The episode does begin with a big disclaimer that the entire conversation has been generated by AI. The podcast maker also taps into the expertise of play.ht, which, according to its webpage, gives one the option of 907 ultra-realistic voices to choose from.
Podcast.ai states that they chose Jobs for their first project due to his impact on the technology world and how he continues to inspire people, much after his death too.
What can one expect in the podcast?
The near 20-minute audio interview is a free-wheeling chat between the AI-powered Rogan and Jobs, both of who seem to have bursts of cynical laughs at the beginning of the episode for no specific reason.
After Rogan shares the joy of having one of the best minds of the technology world on the show, the man who gave us the Mac, the conversation very quickly moves to Jobs' past when he was a Reed College for a brief period and his journey through India seeking enlightenment and studying Zen Buddhism.
Jobs has many good things to say about the Indian subcontinent and how, as a culture has given so much to civilization, including the art of storytelling. Jobs highlights an Indian epic which is "ten times as long as the Iliad," before moving on to how his journey through India helped him learn the true meaning and purpose of the cosmos.
Unsurprisingly for a Joe Rogan podcast, the conversation steers towards the mind-altering drug, LSD, and Jobs' experience with it. However, after speaking of his profound experience while using LSD the first time, Jobs also stresses how his mind was expecting wonders from subsequent uses, fading the experience, which made him stop using it.
The episode is littered with references to Macintosh and how his company Apple is not about creating new "world-changing" products but about using the process of innovation to keep improving them for the user. Jobs laments about the absence of "aesthetic sense" at Microsoft since the people who founded the company were "mathematicians and scientists who don't understand how people want to experience things."
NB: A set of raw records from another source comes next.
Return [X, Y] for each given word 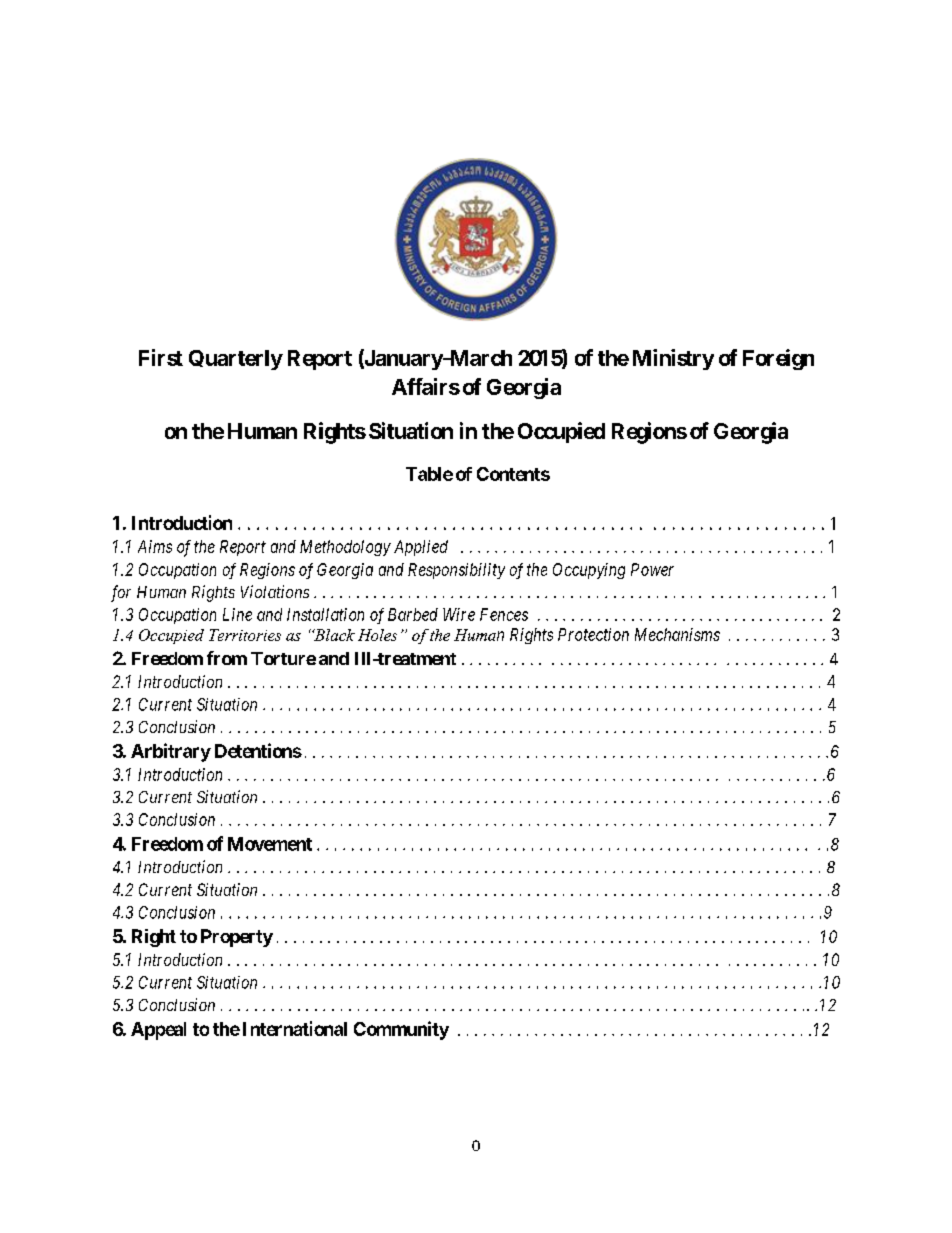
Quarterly [236, 360]
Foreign [778, 359]
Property [237, 938]
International [295, 1028]
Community [401, 1030]
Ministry [673, 359]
The podcast also provides Job's view on what kind of company Adobe is and what is needed to fix it. Jobs compares Adobe products to selling the users "a quarter of a car," which needs to be fixed on priority. He admires their Digital Hub move but thinks there are too many people working on it.
Jobs heaped praises on Google for having the same "innovation-focused processes" but also said that he did not see any company that came close to Apple in replicating it. The need to keep improving existing products is what keeps Jobs motivated, the Apple co-founder states in the podcast.
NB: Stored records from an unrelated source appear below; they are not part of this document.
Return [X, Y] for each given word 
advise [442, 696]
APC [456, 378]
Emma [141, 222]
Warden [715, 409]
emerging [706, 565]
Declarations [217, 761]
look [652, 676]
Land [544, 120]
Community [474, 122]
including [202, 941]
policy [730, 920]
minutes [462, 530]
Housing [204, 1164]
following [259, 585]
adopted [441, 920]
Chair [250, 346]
Jobs is also of the view that the advancements in computing are already seeing people out of work, and yet, one shouldn't be afraid to throw a computer out of a window, even if it were a Mac.
What to make of such interviews?
While it does seem like quite a long interview spanning a wide range of topics, the information that comes through is what is available in the public domain. Podcast.ai states on its webpage that the AI was trained on Jobs' biography and the online recordings available online.
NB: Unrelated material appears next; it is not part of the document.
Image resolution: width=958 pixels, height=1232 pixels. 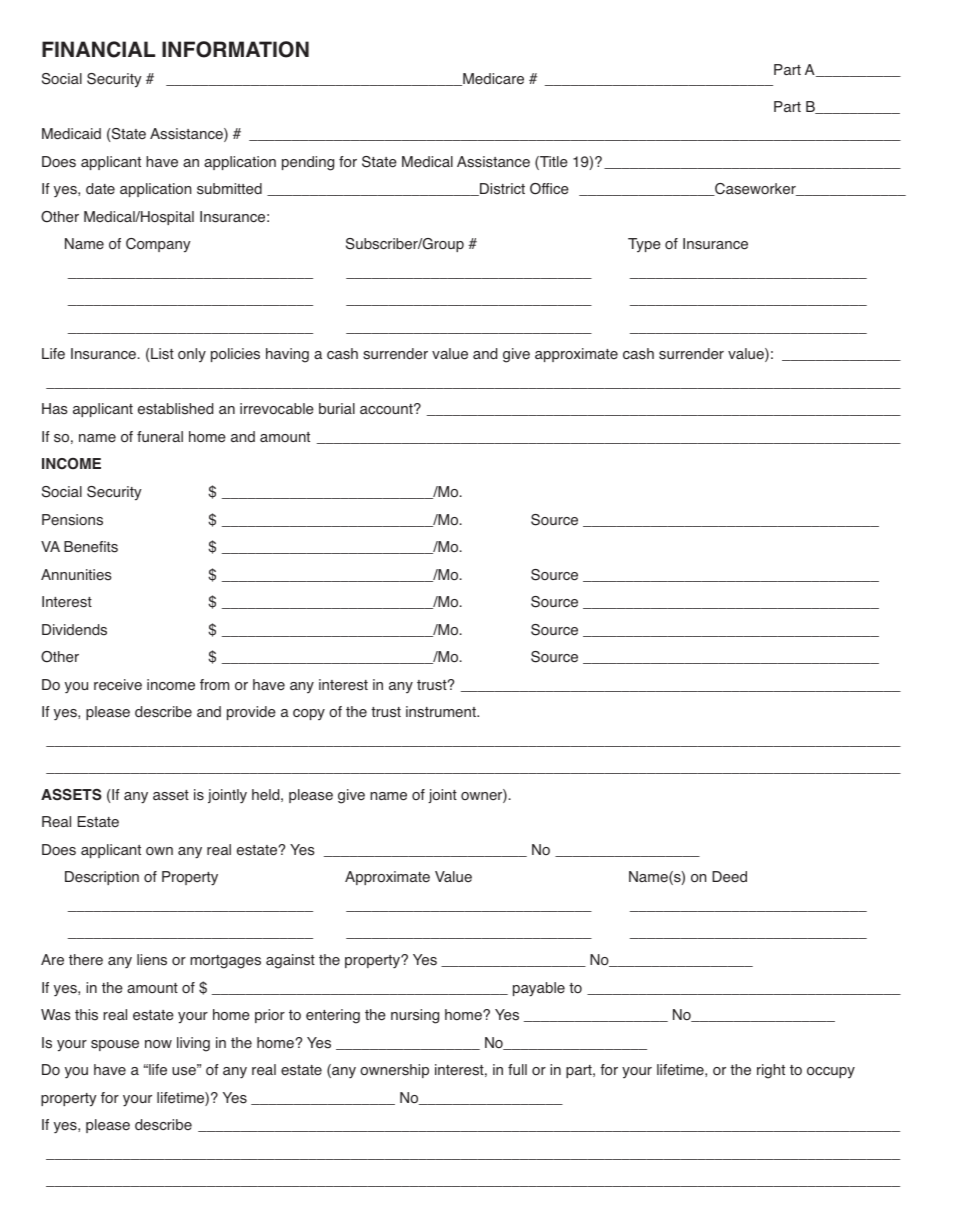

While these might be great starting points for someone who doesn't know much about Jobs, his greatest admirers will see the lack of any insights that a real Jobs talk would have had.
Podcast.ai is seeking suggestions from people on whom they want to hear from next and on what topic. This might work well for a public figure like Jobs or a President of a country, but the AI would have little to train upon if you wanted your dead grandparent to talk to you about the joys of life.
So, as grand as it sounds, these experiments need to be taken with a pinch of salt. AI might now be able to reach new lengths of conversations, but we should know when it needs to be scrapped, just like Jobs would do with his Mac.